Proposta de nova regra

O ministro Roberto Barroso propôs nova regra para situações em que houver renúncia de parlamentar a ser julgado pelo Supremo. “Temos a necessidade de estabelecer um critério geral, porque até que momento um ato de vontade do parlamentar deve ter o condão de mudar a competência do STF? ”

Ele sugeriu o recebimento da denúncia como marco temporal para a continuidade de ação penal contra parlamentar que renuncie ao cargo, utilizando como fundamento o artigo 55, parágrafo 4º, da CF. “A renúncia, após o recebimento da denúncia, não retira a competência do Supremo”, entendeu o ministro Barroso, ao ressaltar que existem outros momentos possíveis como o final da instrução processual ou a inclusão do processo em pauta.

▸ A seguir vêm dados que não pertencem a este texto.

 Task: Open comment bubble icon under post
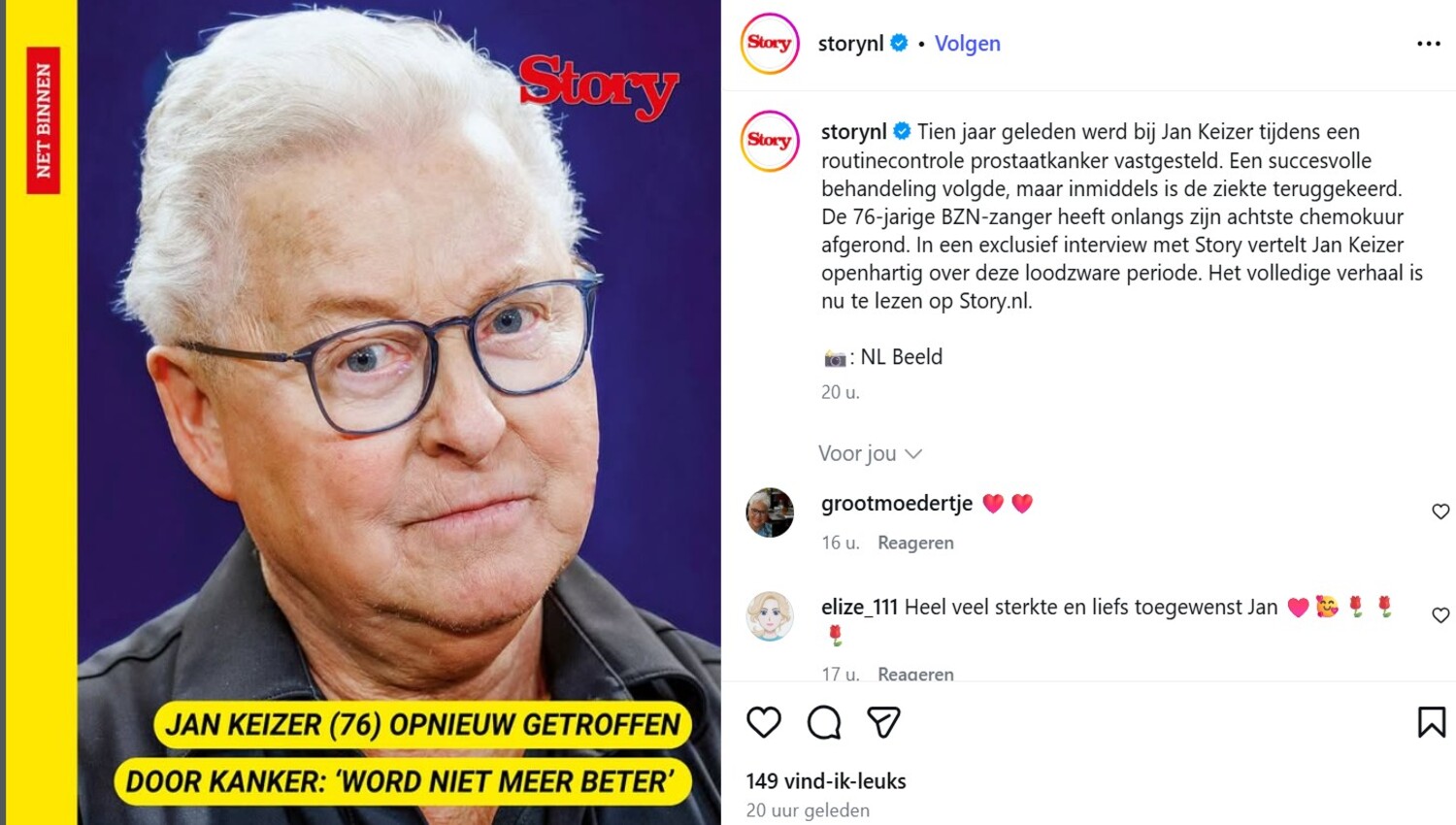824,722
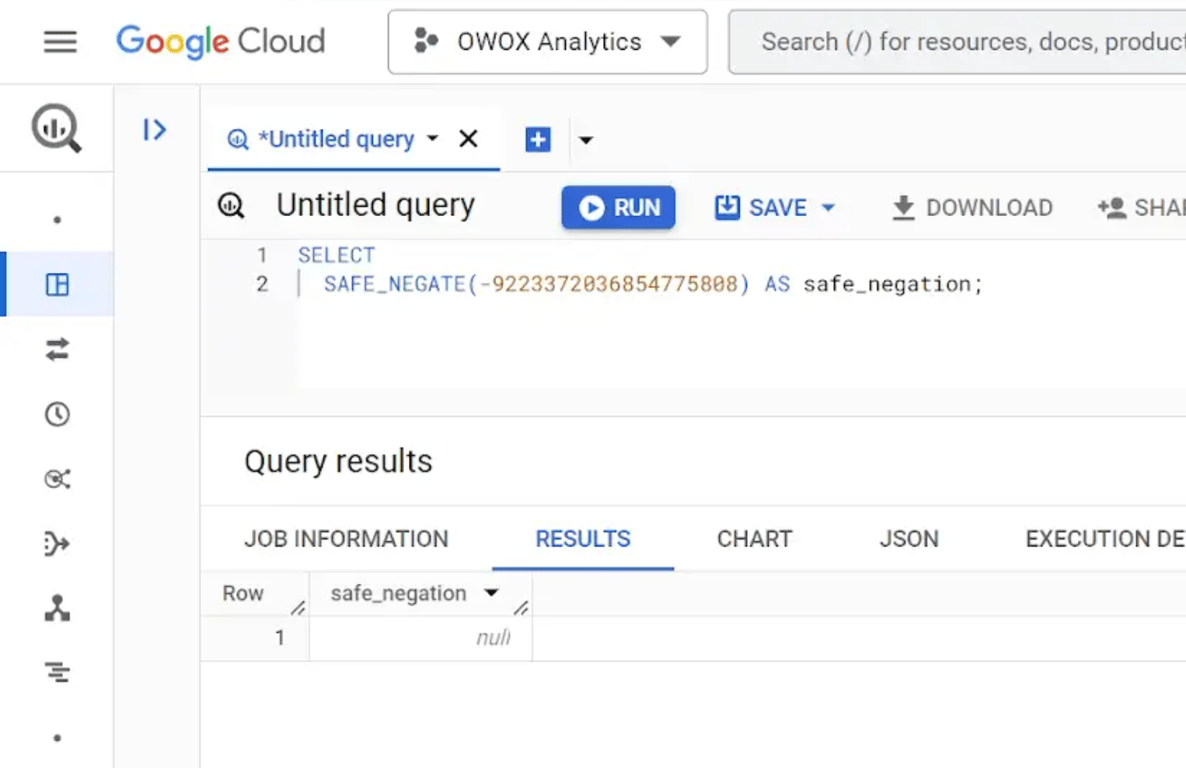The width and height of the screenshot is (1186, 768).
Task: Expand the new-tab options arrow
Action: (x=585, y=140)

Outra proposta apresentada foi a da ministra Rosa da Rosa, que sugeriu o encerramento da instrução processual como marco para a renúncia afastar a competência do STF.

Já o ministro Toffoli pronunciou-se no sentido de que os autos não deveriam ser enviados às instâncias inferiores quando o relator já tiver concluído seu voto e liberado o processo para o revisor. Ainda em relação à proposta de se estabelecer uma regra para essas situações, o ministro Celso de Mello ponderou que o critério deve ser aplicado caso a caso.

Não houve deliberação do Plenário, contudo, em relação a esse ponto. O tema deverá ser objeto de discussão oportunamente.